[start DATASET RECORDS]

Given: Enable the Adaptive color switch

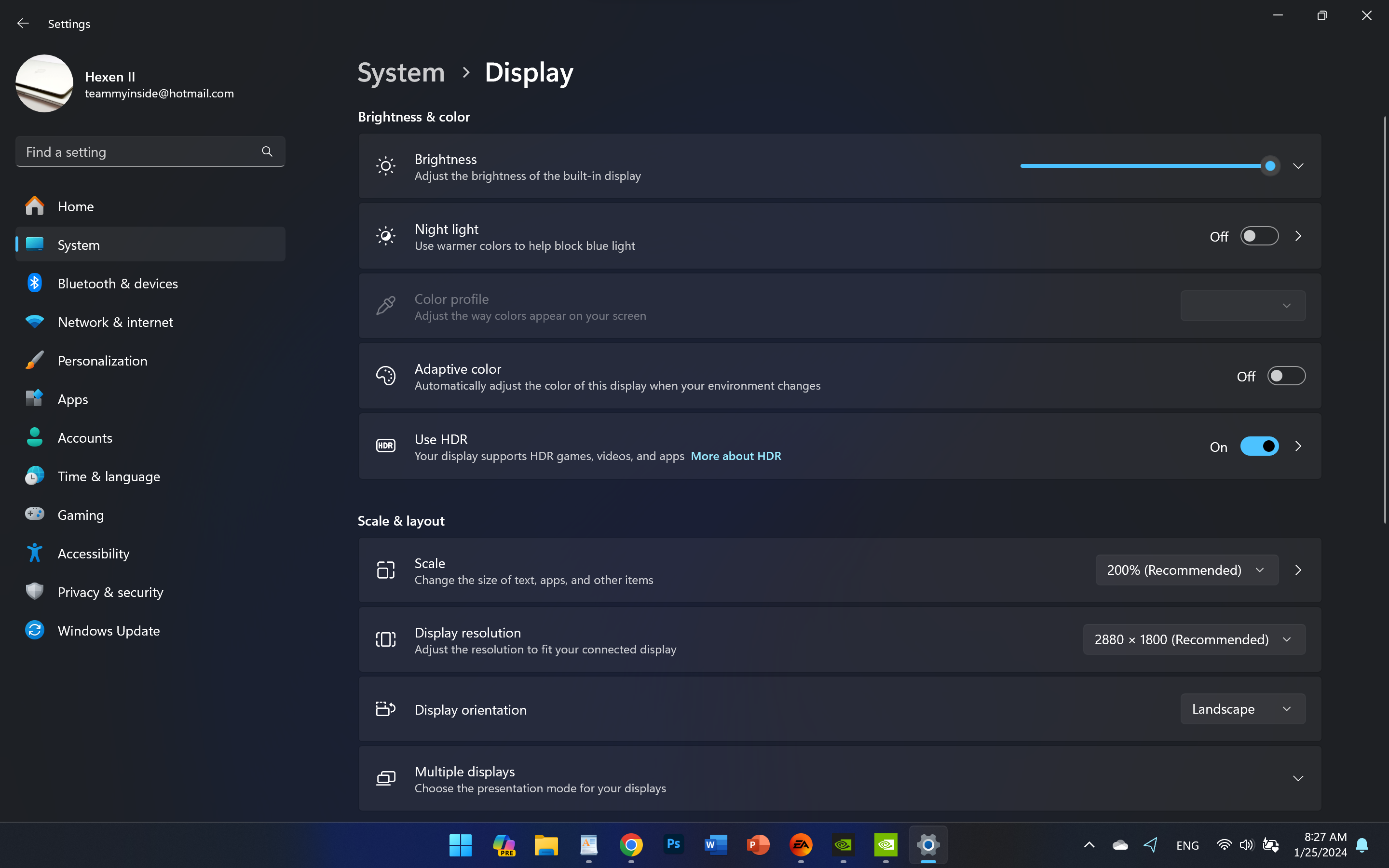Looking at the screenshot, I should 1286,376.
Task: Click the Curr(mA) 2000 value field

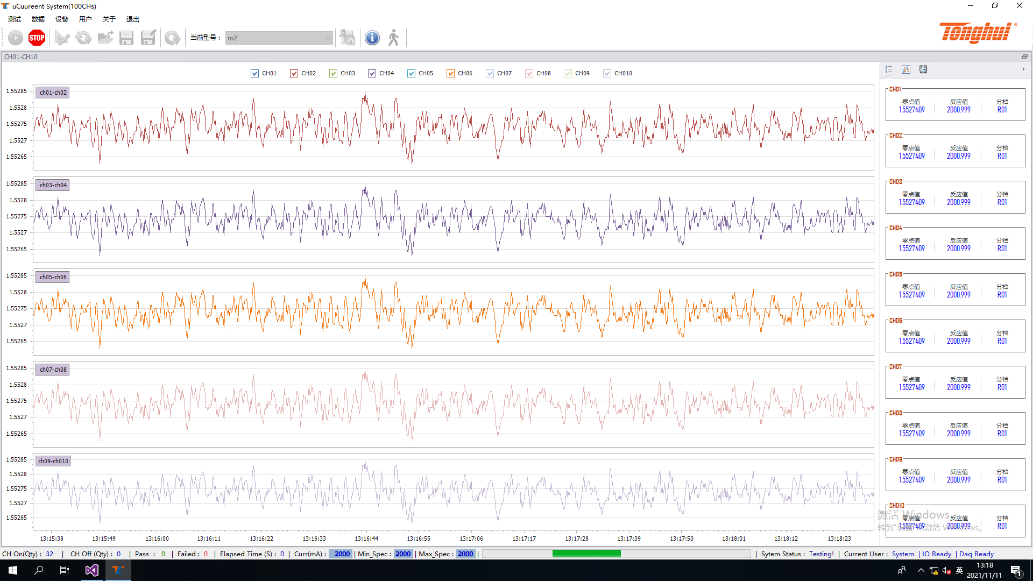Action: tap(342, 553)
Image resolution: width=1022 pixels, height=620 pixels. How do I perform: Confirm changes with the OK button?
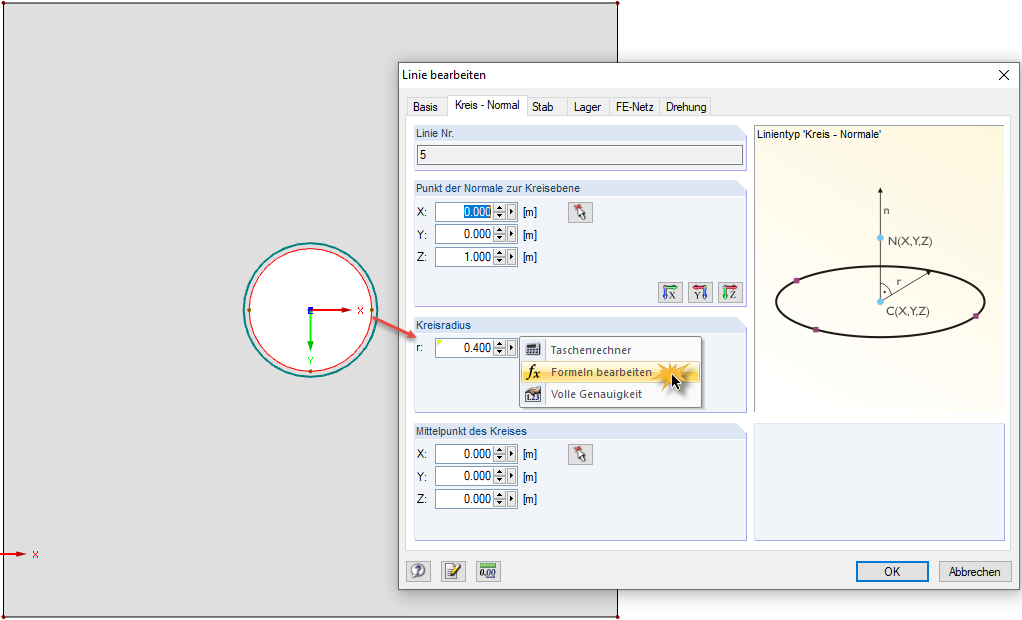(x=891, y=571)
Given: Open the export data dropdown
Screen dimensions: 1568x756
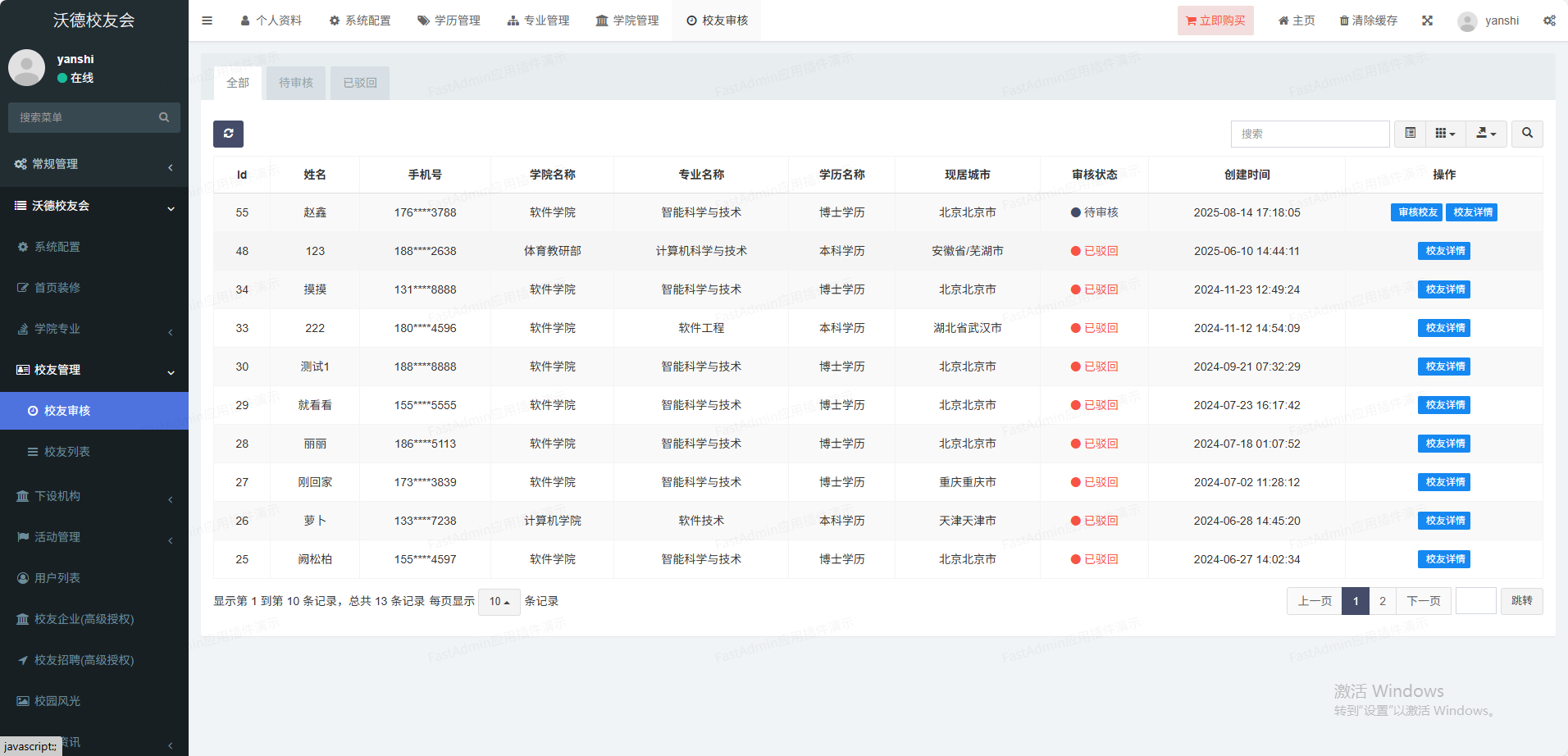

[end DATASET RECORDS]

Write out as a JSON list of strings, one per line and with blank lines dropped, the lines from the one containing "Given: Open the export data dropdown" through the end of the records, leaving out the pictures.

▶ _TASK SOLUTION_:
[
  "Given: Open the export data dropdown",
  "Screen dimensions: 1568x756"
]